The Up Octave examples remove every other sample; this (superficially) succeeds in doubling the octave, and if you try it on tonal / instrumental music you won't notice the flaw in this technique. However, play speech and you will notice that what happens is that the samples are "Microlooped" - that is, if someone says "The bus is late" it sounds like "ThThe e bu bus s isis lala tete". This Microlooping sounds fine if you are listening to a solid tone like a horn note - but its awful for speech. Worse yet, it doesn't actually play FASTER - it just plays at a higher pitch. I think this flaw is the result of the fact that the extract() example executes in the context of a moving stream, packet by packet.

Imagine if you will, the packets as train cars, and the train is moving at a constant speed. A very observant cow standing near the tracks counts every passenger as they pass and divides by the amount of time it took from the first passenger to cross to the last passneger to cross. (the cow has a watch and a pocket calculator. As I said this is a very special cow.) If the train takes 10 seconds from tip to caboose to cross and has 50 passenger in every car, and has a total of 20 cars, then the cow computes (50 * 20)/10 = 1000 passengers/second.

What the octave example does is to tell every passenger to cram into the front half of whichever car they are on. (and in fact, as soon as they pass the cow, the passengers "loop back" to the end of their car, making it look to the cow like each car is twice as dense.) so in one sense, if the cow was not quite as observent, it would look like there is 100 passengers per car, changing the equation to (100 * 20)/10 = 200 passengers/second. 

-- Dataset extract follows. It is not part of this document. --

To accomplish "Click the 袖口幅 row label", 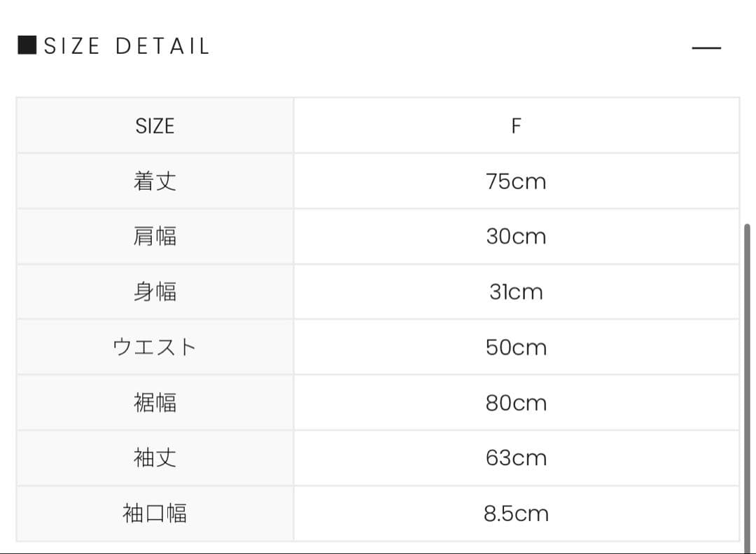I will click(x=155, y=513).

However, as I mentioned, this cow is very observent, and he notes that in reality, although they were packed twice as densely, the actual number of passengers that pass him are still 200, and the amount of time that it took to pass him is still the same, and so the real rate of transmission is still 100 passengers/second, even though the density has been doubled. 

Making it work good

What we really want is to get all the passengers twice as dense and the distance from the first passenger to the last as half as long. that is, we want 100 passengers per car, and only 10 cars (the first ten) to be full. THIS is the effect we want when we say "Play the sound twice as fast".  So we let the passengers cram themselves into the first five cars at 100 passengers per car. The cow now sees 100 passengers per car, and notices that they are only contained within the first 10 cars. Note as well that if it takes 10 seconds for 10 cars to go by, and the speed remains constant, ti will take only 5 seconds for the first 5 cars to go by. 

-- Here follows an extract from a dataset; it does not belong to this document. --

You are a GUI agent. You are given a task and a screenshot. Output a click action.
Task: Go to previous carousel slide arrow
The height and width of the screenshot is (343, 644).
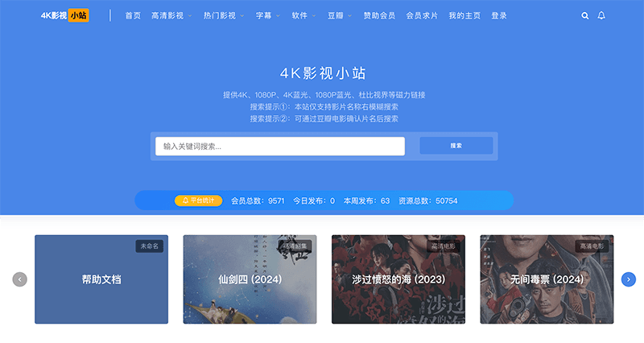click(20, 279)

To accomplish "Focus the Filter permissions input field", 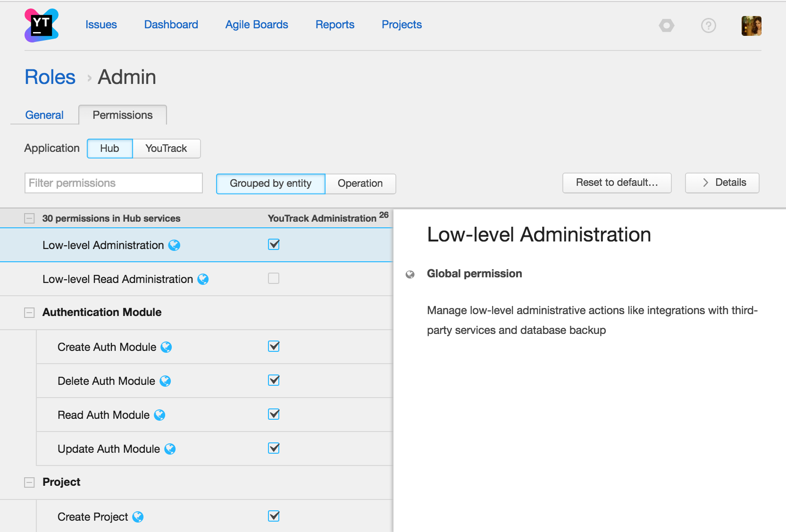I will (113, 183).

This means 100 passengers * 10 cars / 5 seconds = 200 passengers per second. We have truly doubled the density of information per second. 

The way you do this in Flash Sound is NOT to use the extract/octave example. What you have to do is

  1. extract the sound AFTER the sound has completely uploaded to the client**
  2. use readFloat() to pull the stereo samples into to float vectors(for left and right sound)
  3. take every other float from each float vector
  4. write this compressed data into a new byte array
  5. Create a new sound object
  6. use  sound.loadPCMFromByteArray() on this new object to write the compressed data in ***
  7. play the new sound object. 

Keep in mind that it is possible to create the new sound object from only the left OR right data - this will only save you a tiny sliver of time, but if your source sound file is itself a mono sound sample, there is real point in sampling BOTH the left and right channels when building your compressed byte array. 

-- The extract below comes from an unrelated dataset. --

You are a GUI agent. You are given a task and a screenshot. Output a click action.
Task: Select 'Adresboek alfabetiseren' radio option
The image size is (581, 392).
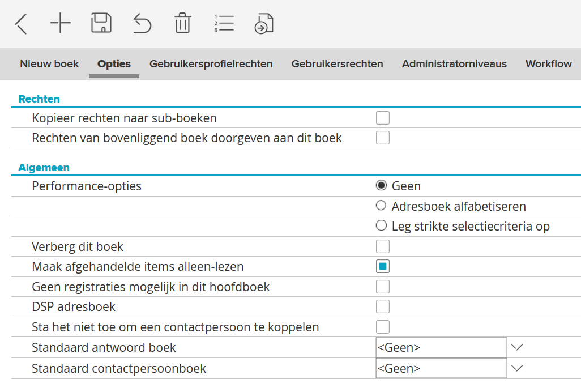click(x=381, y=206)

* * * Sound. loadPCMFromByteArray (..) requires Flash Player 11. Flash Player 11 requires that you debug in the BROWSER because the IDE will not let you debug in Flash Player 11 - it uses 10. I don't know how it got this way and by the time you read this it could be paved over but it does. You have to manually patch in the SDK as well - beyond the scope of this article but its messy. 


* Okay. Nobody really calls it that. But that's what it sounds like. 

** there may be a way to extract it as an asynchronous action BEFORE it is completely uploaded but you probably have to use a different event such as the progress event to trace and interpolate the byte stream status.